Task brief:
Rewrite the part of the records that opens with the line containing "You are a GUI" and closes with the line containing "Task: Go to Select binding mode step" as a Markdown table with the columns Row and Line, leaving out blank lines.

Data provided:
┌──
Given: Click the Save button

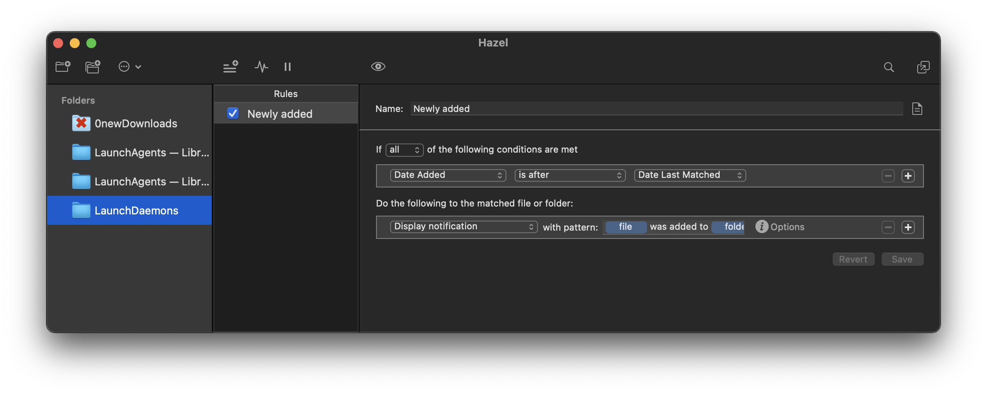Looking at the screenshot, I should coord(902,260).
└──
┌──
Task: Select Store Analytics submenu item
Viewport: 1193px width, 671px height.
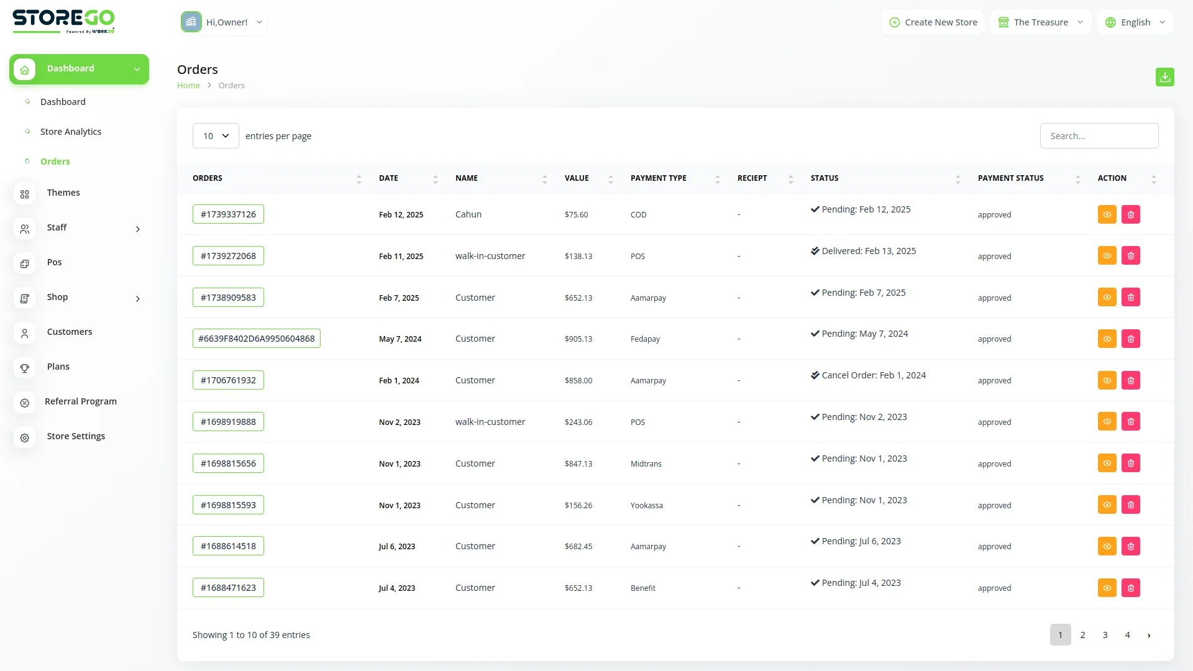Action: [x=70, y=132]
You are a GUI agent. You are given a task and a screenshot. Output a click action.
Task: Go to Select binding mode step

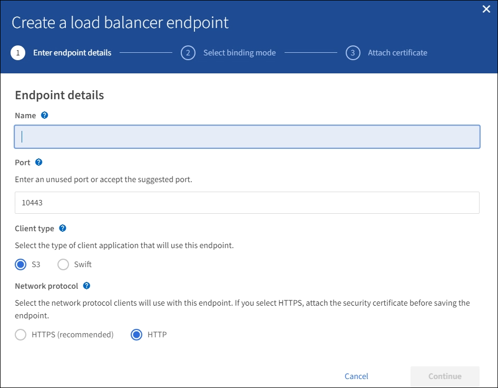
└──
Written reply:
| Row | Line |
|---|---|
| 1 | You are a GUI agent. You are given a task and a screenshot. Output a click action. |
| 2 | Task: Go to Select binding mode step |